Saturday 29 October 2016

humanity

There was a creature rising from the earth, made from flesh and from the earth itself. It was born of the earth, one with the earth and decaying back in to the earth. It was human, or rather, it was once human; the source of all humanity and the place to where we return once we die. It was compost. The creature breathed on me, a long, slow breath, drawn up from its unfathomable depths. Its breath smelled sweet and rotten, fecund and ancient. I could smell life and death and time. As it breathed on me I understood that we are all born of the same flesh. We each enter the world, of the world. We are an expression, an extension of the same force, the same source.
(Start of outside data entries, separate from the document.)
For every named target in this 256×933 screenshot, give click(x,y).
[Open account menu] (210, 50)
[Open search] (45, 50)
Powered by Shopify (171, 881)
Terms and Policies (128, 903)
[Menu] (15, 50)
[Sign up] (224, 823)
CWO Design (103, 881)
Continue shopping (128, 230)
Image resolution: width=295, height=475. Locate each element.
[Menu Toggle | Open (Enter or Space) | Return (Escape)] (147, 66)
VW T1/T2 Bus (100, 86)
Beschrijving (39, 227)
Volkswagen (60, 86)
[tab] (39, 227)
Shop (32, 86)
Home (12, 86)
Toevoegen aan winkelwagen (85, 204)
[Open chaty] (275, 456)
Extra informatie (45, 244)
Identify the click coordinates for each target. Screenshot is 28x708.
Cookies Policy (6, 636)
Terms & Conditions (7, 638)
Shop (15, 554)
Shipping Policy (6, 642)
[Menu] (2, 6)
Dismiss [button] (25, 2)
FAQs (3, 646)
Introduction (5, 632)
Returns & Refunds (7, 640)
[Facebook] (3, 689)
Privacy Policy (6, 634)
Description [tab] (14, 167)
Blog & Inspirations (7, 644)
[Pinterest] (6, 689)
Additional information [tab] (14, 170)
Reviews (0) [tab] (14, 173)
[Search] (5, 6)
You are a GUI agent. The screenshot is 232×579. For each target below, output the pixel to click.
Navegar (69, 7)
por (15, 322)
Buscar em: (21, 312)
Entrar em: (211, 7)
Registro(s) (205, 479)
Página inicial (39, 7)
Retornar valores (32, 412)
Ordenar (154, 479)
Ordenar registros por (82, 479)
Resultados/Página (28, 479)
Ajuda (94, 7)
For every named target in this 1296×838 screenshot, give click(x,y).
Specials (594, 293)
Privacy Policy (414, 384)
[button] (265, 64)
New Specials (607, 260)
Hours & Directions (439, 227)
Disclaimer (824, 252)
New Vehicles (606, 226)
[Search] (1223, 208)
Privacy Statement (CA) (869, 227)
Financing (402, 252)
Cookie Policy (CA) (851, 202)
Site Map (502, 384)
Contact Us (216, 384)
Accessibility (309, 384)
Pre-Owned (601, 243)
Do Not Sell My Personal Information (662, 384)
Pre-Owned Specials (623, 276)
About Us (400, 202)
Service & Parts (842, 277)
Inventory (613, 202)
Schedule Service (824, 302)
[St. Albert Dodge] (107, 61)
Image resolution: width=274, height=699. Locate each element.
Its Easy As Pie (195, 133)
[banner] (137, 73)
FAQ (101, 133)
We are an organism. A living, breathing energy spreading across the earth. Unstoppable, almost, but for the earth itself, which will consume us just as we consume the earth. We are driven to survive and change and, I understood, what sets us apart is our constant striving. Striving to be better, to have more, to change, to succeed, to overcome, to create, to build. Striving. Just as in our bodies how when a cell dies it is swept away, I saw how when we stop striving we die and decompose back into the earth. We need to move to survive. To stagnate is death. At the same time, it is our striving that will finish us. I breathed in the breath of this original human creature and understood, and then I woke.

Sunday 9 October 2016

summit

I was driving the roads of my hometown. The houses were absent and there were no buildings, as far as the eye could see; yet, I recognised this place - the rise and fall of the landscape. My car laboured up a steep slope, but I was preoccupied, surprised by the changed flora: fruit trees laden with fruit grew jungle-like, fringing the road. Through the trees I could glimpse the sea, skirting the hill up which I drove. I realised I had my handbrake on, so I released it and found the car travelled more swiftly. However, the fruit trees now grew so densely they blocked the road ahead. I left my car and continued on foot, the ground sandy beneath my feet, the road now a narrow track. There was only a short walk up the hill - not more than a minute - before I reached the crest, but I was fearful. To go on, I would need to climb over branches and sidle around trunks. I thought of snakes. I felt alone. I knew, from the summit, I'd likely see the lay of the land and the ocean around me. I knew I'd witness the beauty of place and feel a sense of freedom. Yet, I turned back.